Thursday, October 27, 2011: 6:50 PM
Room C1/C2 (San Jose Convention Center)
Diana Sepulveda-Camarena
,
Chemistry, Texas A&M University, College Station , TX
Daniel Singleton, PhD
,
Chemistry, Texas A&M University, college station, TX
The mechanism of epoxides rearrangement in solution has been studied for more than 70 years now. In early stages of this research it was suggested by Winstein and Hederson that the course of the rearrangement depended on just two factors: the migratory aptitude of the substituent groups and the direction of the ring opening. Traditionally, these migrations favor the formation of the most stable carbenium ion. The obtained observations led them two propose two possible mechanisms:
a one-stage concerted process and a two-stage mechanism. Reported mechanistic details on the literature do not are still in need of being studied.

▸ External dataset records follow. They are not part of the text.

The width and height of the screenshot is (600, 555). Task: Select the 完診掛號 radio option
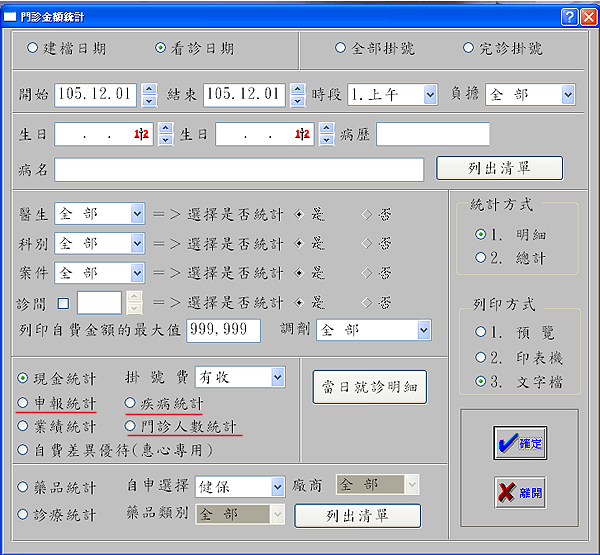(x=468, y=48)
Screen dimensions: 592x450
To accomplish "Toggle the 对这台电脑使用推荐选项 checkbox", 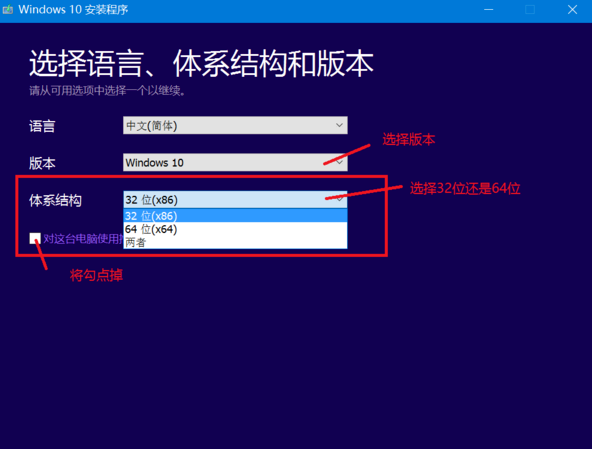I will (x=35, y=239).
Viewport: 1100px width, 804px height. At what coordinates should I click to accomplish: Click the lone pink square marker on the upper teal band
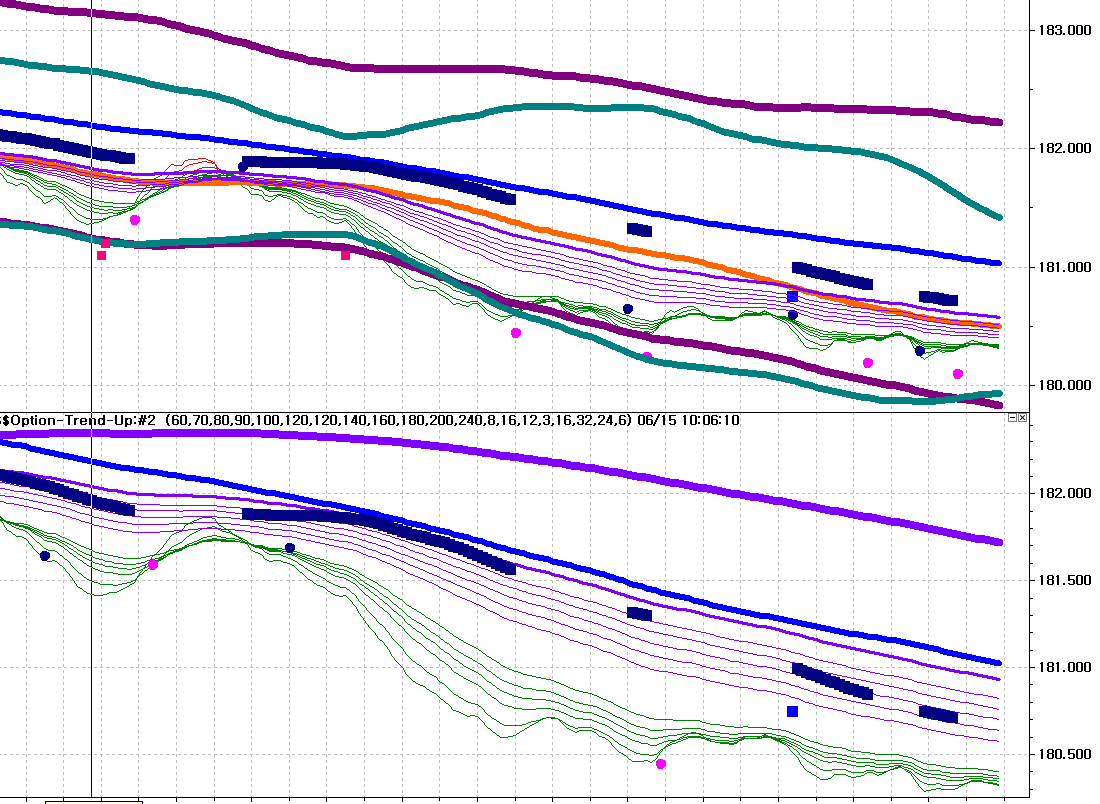tap(346, 255)
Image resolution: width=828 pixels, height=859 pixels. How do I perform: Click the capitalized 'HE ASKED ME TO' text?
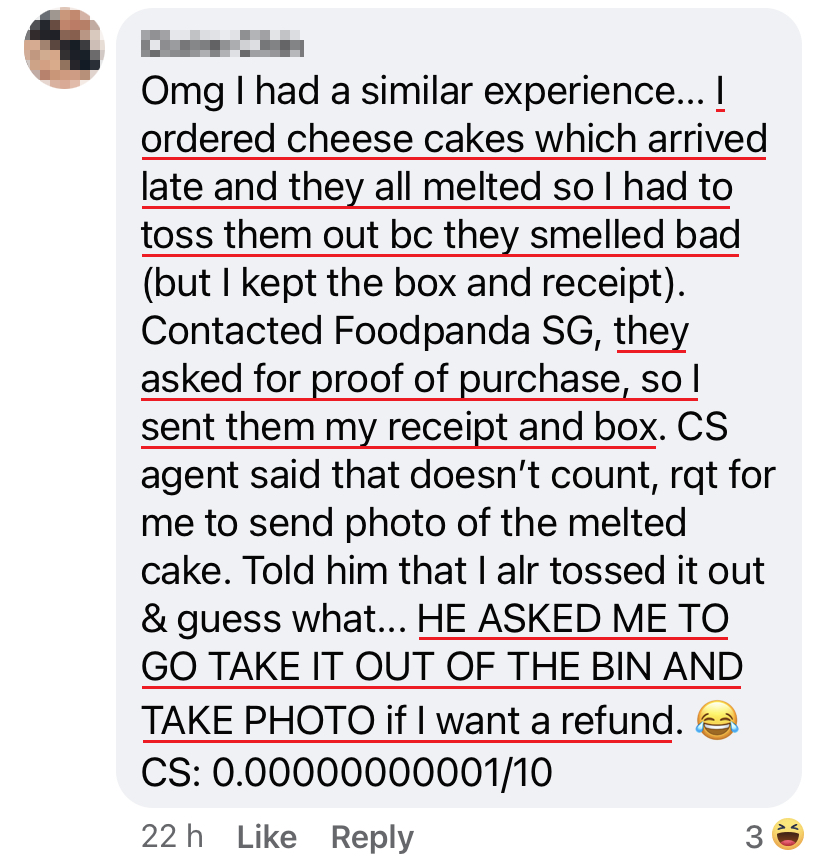[x=572, y=620]
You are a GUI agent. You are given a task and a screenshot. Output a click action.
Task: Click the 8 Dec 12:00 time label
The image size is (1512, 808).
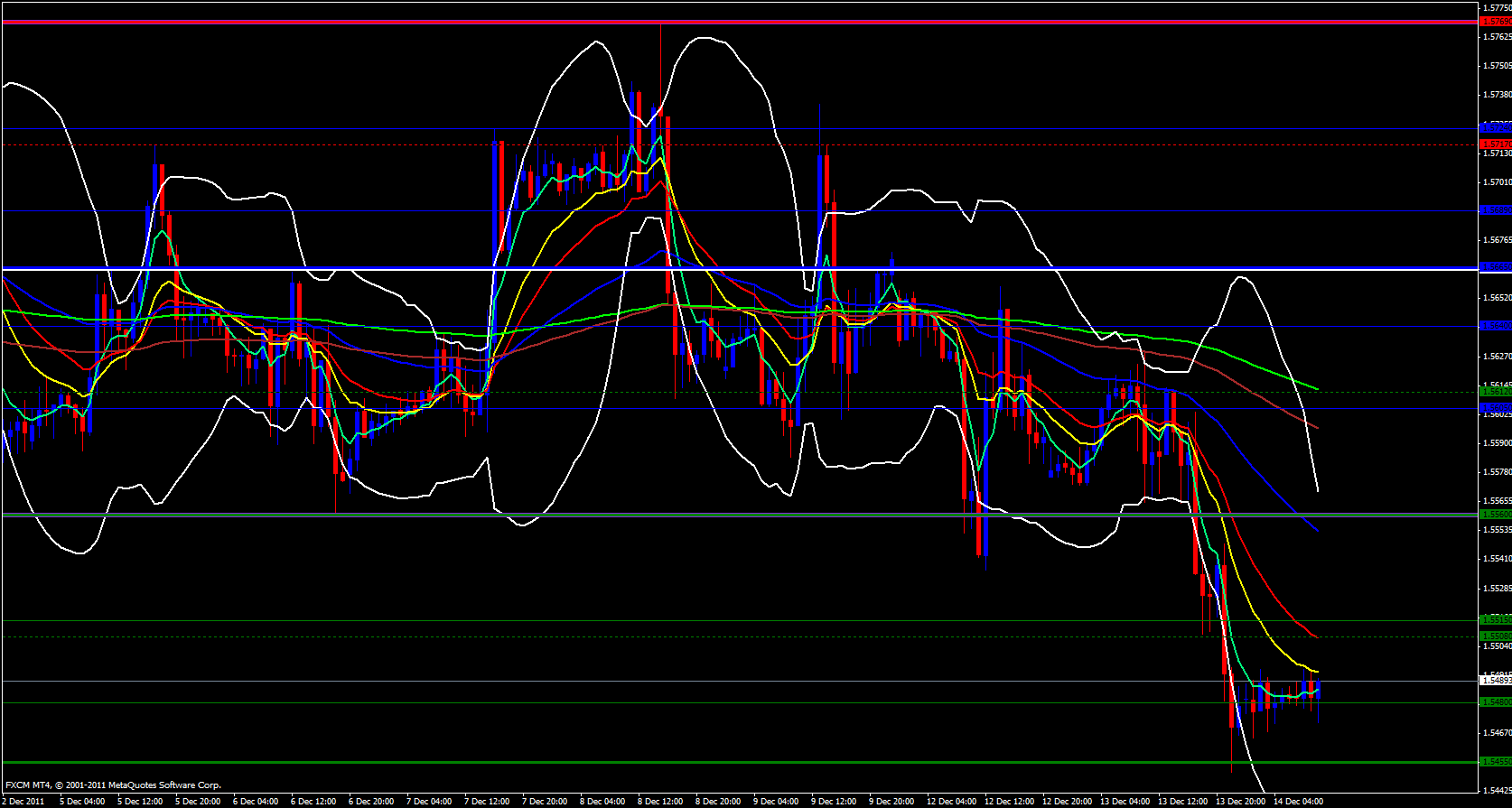(660, 802)
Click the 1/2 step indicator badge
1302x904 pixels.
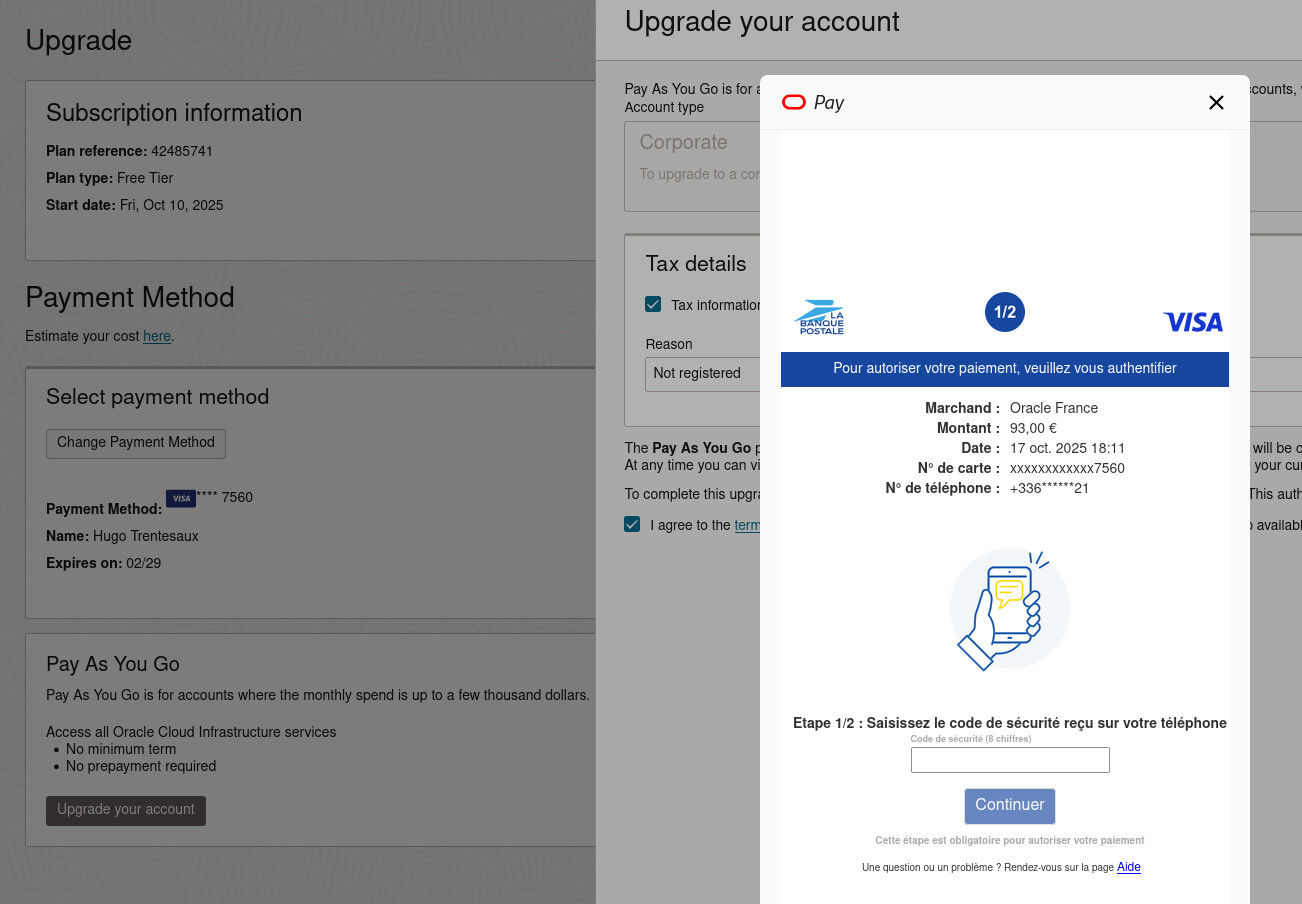tap(1004, 312)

It is our goal to study the mechanism of the acid catalyzed rearrangement of epoxides in order to evaluate the influence dynamic effects have on the product selectivity.This type of phenomena could actually explain the selectivity of some natural product biosynthetic routes.
Our results of gas phase DFT calculations at the B3LYP /6-31G* level of theory suggest there is a transition state connecting the two possible products, opening the possibility for dynamics to play a role in the product selectivity. The typical experimental conditions will involve the use substituted epoxides and protic acids in non nucleophilic solvents. The instrumental technique will be 1H NMR for the determination of the product ratio. The theoretical methods will include gas phase and solvent model DFT (B3LYP)/6-31G* calculations as well as classic trajectory studies.